In an answer of this Reddit discussion somebody defines referential transparency (RT) as "a context $K[ ]$ is RT if, for all $M$ and $N$ s.t. $M = N$, then $K[M] = K[N]$". Based on this definition, Lambda Calculus (LC) (and any other language with binding constructs) is non-RT.

For example, let $\Omega = (\lambda w.ww)(\lambda w.ww)$. In the expressions $(\lambda x.K[x]) \Omega$ and $(\lambda x.K[\Omega])\Omega$, we have $x = \Omega$, so given any RT context $K[]$ both expressions must evaluate to $\bot$. However, if we define $K[] = (\lambda x. [])(\lambda y.y)$, the first expression terminates while the second does not, proving that LC is non-RT.

Is this definition of RT wrong or LC is really a non-RT language?

• I don't understand your definition or your example.

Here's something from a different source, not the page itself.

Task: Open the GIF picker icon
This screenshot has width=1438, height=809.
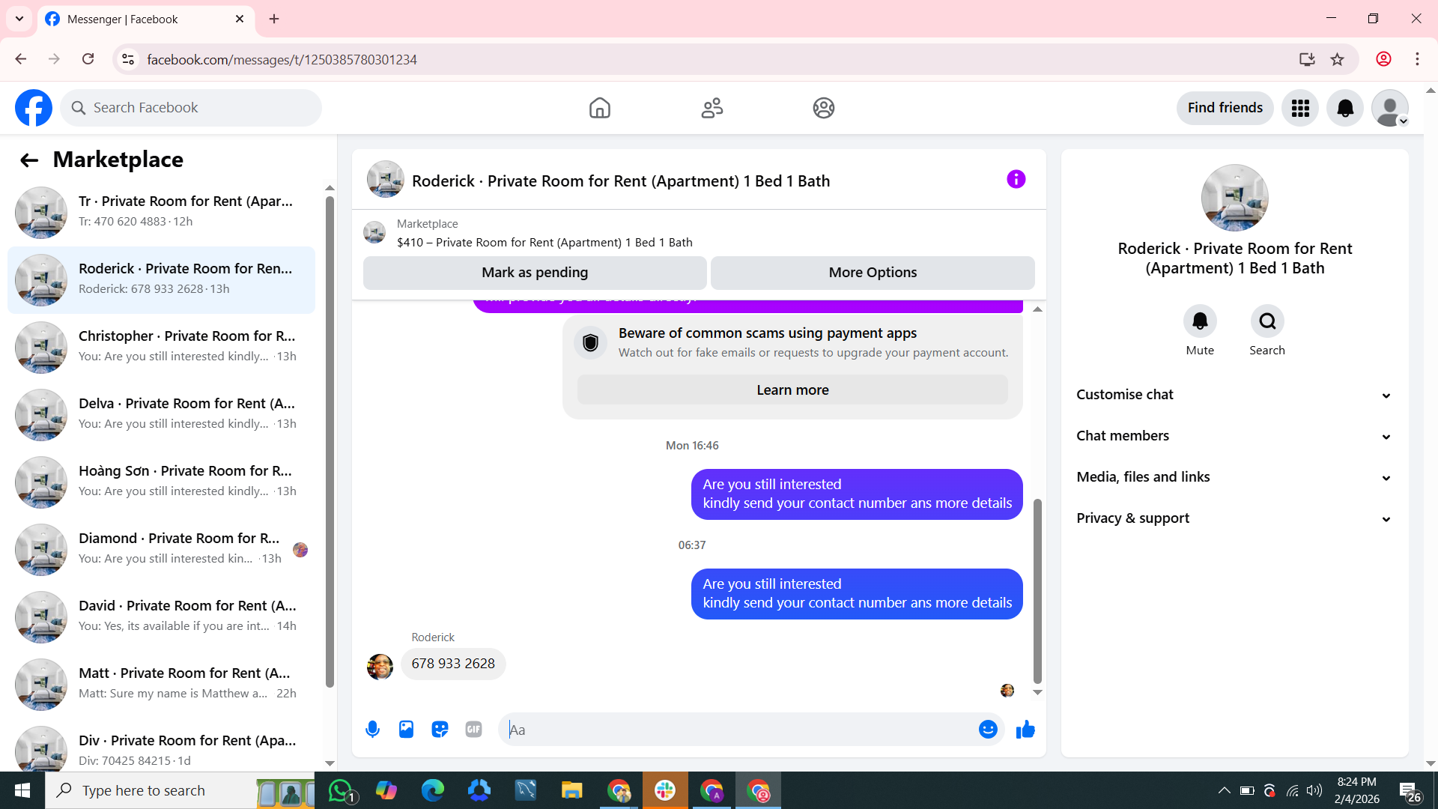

You define RT of a context, then you characterize a language as RT. How do you define RT of a language? And what is your example supposed to illustrate? The two expressions you give are not involved in the definition of RT. Commented May 28, 2017 at 23:41

So, first off, there is no "right" definition of referential transparency (especially of an entire language as opposed to a single context) to which to contrast to "wrong" definitions. Secondly, the devil is in the details, which is part of why there is no universally agreed-upon definition. Probably the main factor as alluded to by the original Reddit post is: what notion of equality should we use? Obviously using contextual equivalence would be an absurd choice for this purpose. It would make all contexts referentially transparent tautologically. Another factor is what is the domain of things we're considering plugging into the context: raw terms, $\alpha$-equivalence classes of terms, terms-in-context, closed terms? To extend referential transparency to a whole language further requires specifying what exactly the set of contexts is. Finally, often the term "referential transparency" refers (at least roughly) to what Søndergaard and Sestoft call "unfoldability". This is the ability to replace a variable with what it is bound to without changing meaning. For the pure untyped lambda calculus, this just means the full $\beta$ rule holds which is true for call-by-name but not call-by-value.
In their paper, Søndergaard and Sestoft essentially answer the above questions as follows (extrapolating to the untyped lambda calculus): equality is denotational equality with respect to a given semantics; the domain is raw terms (or perhaps $\alpha$-equivalence classes of terms, whichever the semantics operates over); contexts are as follows: $$\mathcal{K}[\_] ::= \_\mid (\mathcal{K}[\_]) E \mid E (\mathcal{K}[\_]) \mid \lambda x.(\mathcal{K}[\_])$$ where $x$ stands for any variable. At any rate, the upshot of these choices is that your example and psygnisfive's example fail to demonstrate a violation of referential transparency (in this sense) because the terms you are plugging in to the context are not denotationally equal in the first place. In fact, any compositional denotational semantics will guarantee that all contexts are referentially transparent in this sense. Indeed, the example from the paper of a non-referentially-transparent language also has a non-compositional denotational semantics which is "fixed" by making it compositional.